RATCH Group Public Company Limited (SET: RATCH) has revealed its financial results for the first quarter of 2026, showcasing a massive jump in total revenue despite a more modest rise in the bottom line.
RATCH reported total revenues of THB 12,321 million, a 76.3% leap from the THB 6,987 million recorded in 1Q25. When excluding pass-through energy payments, underlying revenue grew by 8.2% year-on-year, primarily driven by the consolidation of the Hin Kong Combined-Cycle Power Plants (HKP) as a subsidiary starting in late 2025.
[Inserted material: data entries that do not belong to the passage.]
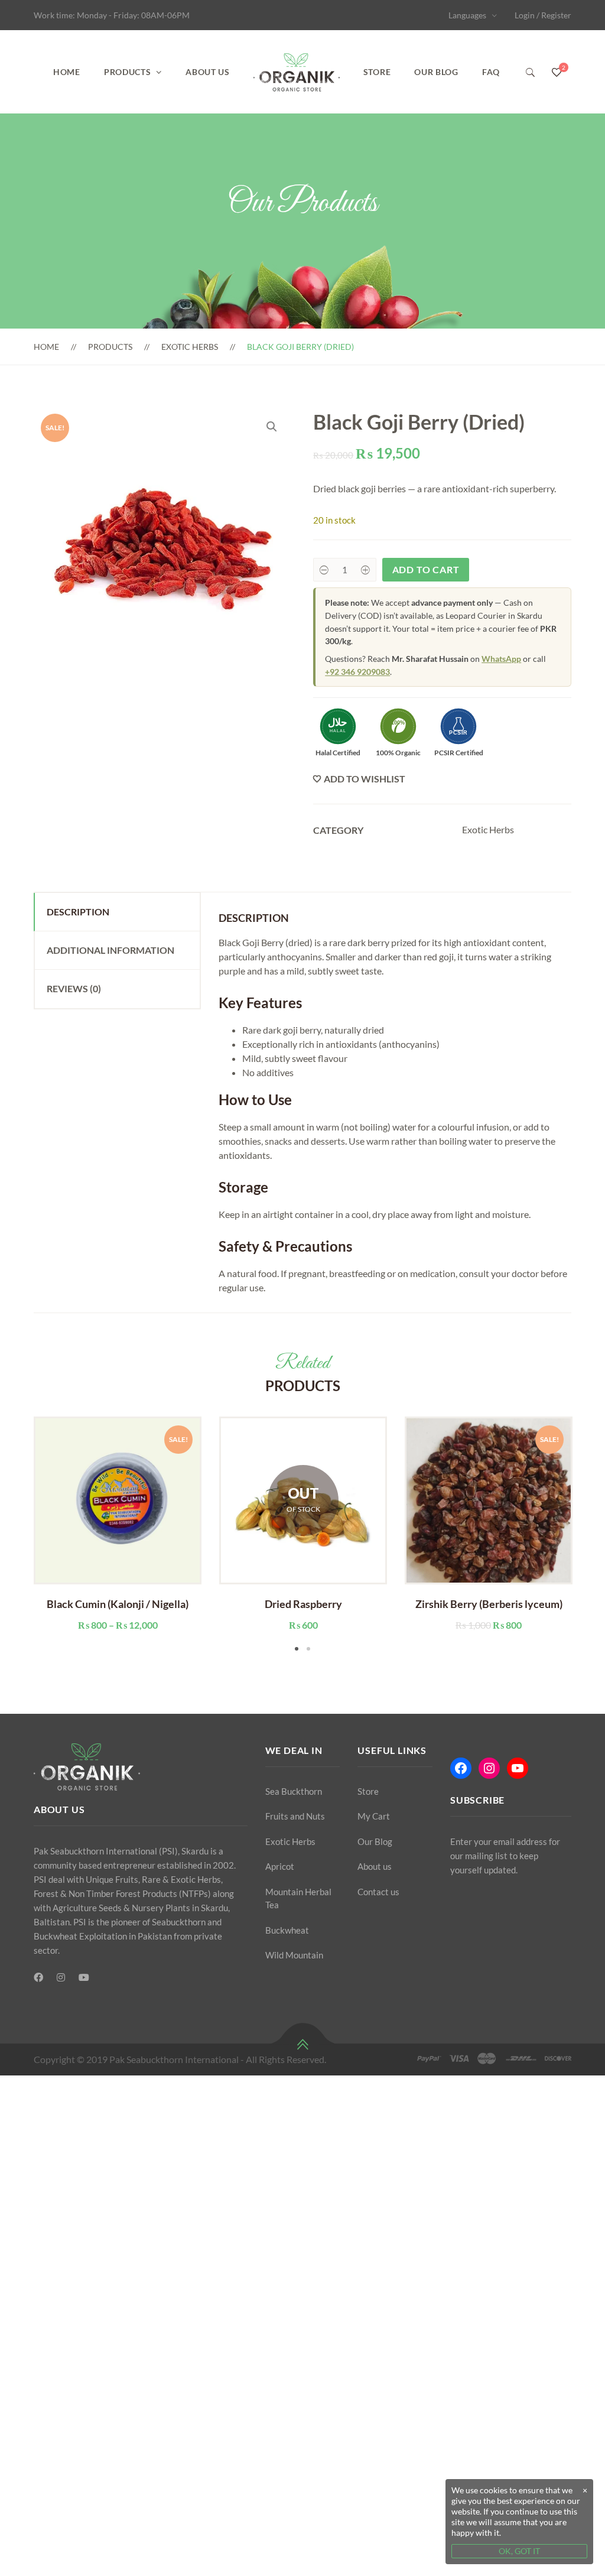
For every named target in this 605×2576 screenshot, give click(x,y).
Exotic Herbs (189, 347)
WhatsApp (501, 659)
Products (127, 72)
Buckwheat (287, 1930)
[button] (271, 426)
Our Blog (436, 72)
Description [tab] (78, 911)
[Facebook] (38, 1977)
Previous (16, 1535)
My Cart (373, 1816)
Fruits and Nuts (295, 1816)
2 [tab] (308, 1649)
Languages (467, 15)
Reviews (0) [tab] (74, 988)
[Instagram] (61, 1977)
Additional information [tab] (110, 950)
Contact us (378, 1891)
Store (377, 72)
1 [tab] (296, 1649)
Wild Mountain (294, 1955)
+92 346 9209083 (357, 672)
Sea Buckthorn (293, 1791)
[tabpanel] (117, 1524)
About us (208, 72)
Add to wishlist (364, 778)
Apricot (279, 1866)
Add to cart (426, 569)
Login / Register (543, 15)
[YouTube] (84, 1977)
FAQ (491, 72)
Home (66, 72)
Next (589, 1535)
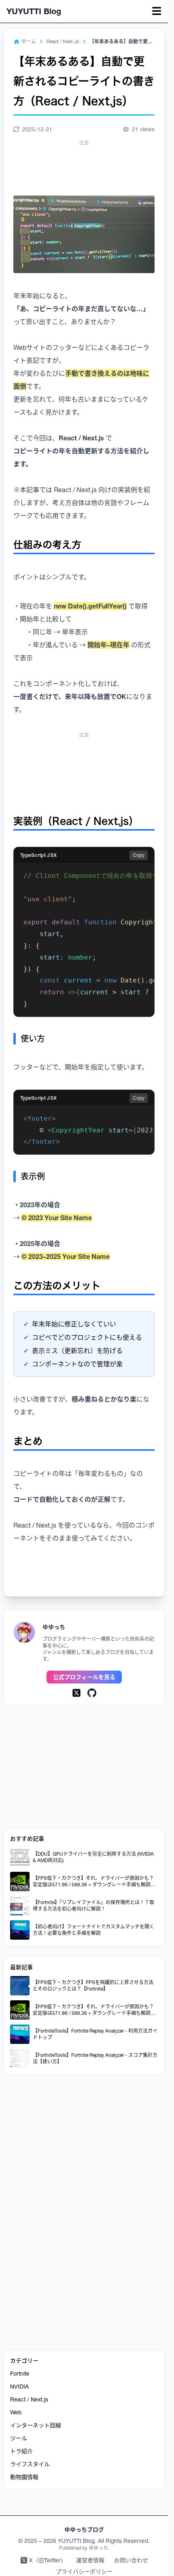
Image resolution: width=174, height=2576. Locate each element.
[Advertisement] (87, 167)
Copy (138, 855)
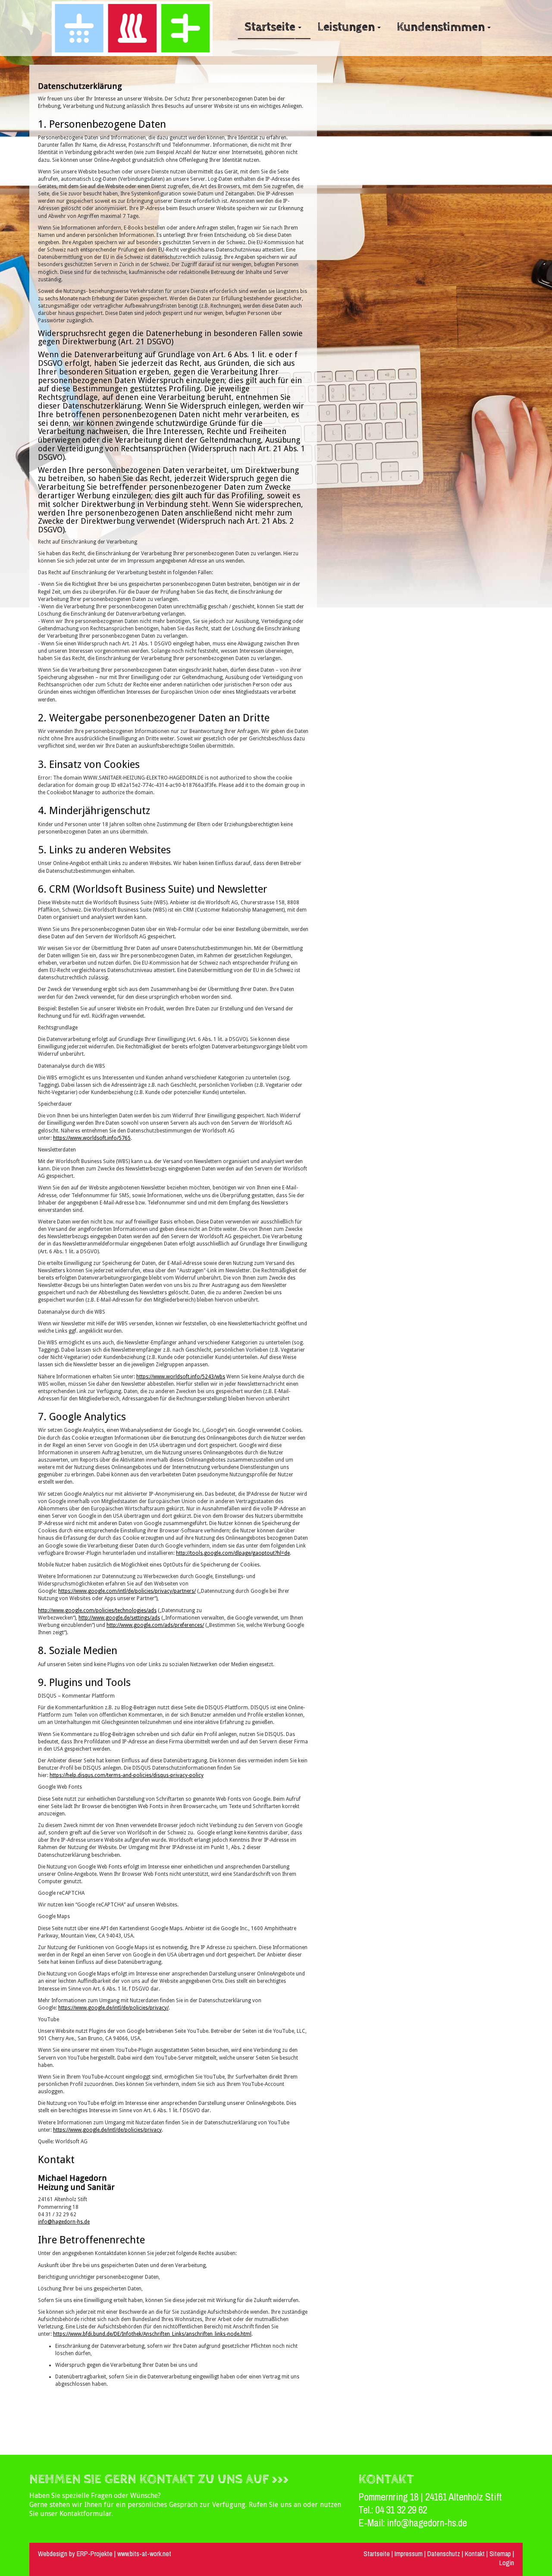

The company’s profitability metrics followed this upward trend, with EBITDA reaching THB 3,752 million, representing a 17.5% increase compared to the same period last year. This growth was further supported by strong operational performance in international segments, including higher electricity generation from wind power plants in Australia due to increased average wind speeds and improved profit sharing from hydroelectric ventures like PNPC and NN2.
However, the net profit saw a marginal increase of only 0.7% YoY, totaling THB 1,228 million. This narrower growth margin was influenced by several factors, including a reported foreign exchange loss of THB 193 million, compared to a THB 122 million loss in 1Q25.
Additionally, RATCH faced pressure from the expiration of the Power Purchase Agreement (PPA) for the Ratchaburi Electricity Generating (RG) thermal power plant units 1 and 2 in October 2025, which led to a lower revenue contribution from that facility.
On the expense side, total cost of sales soared to THB 7,675 million, up from THB 3,029 million in 1Q25. This sharp increase is largely attributable to the change in status of HKP from a joint venture to a subsidiary, which necessitated the full consolidation of its costs into RATCH’s financial statements. Despite these rising costs and the impact of lower dispatch instructions from EGAT for certain units, the group maintained high availability levels through effective maintenance.
Looking ahead, RATCH continues to focus on asset management and internal restructuring to enhance management efficiency.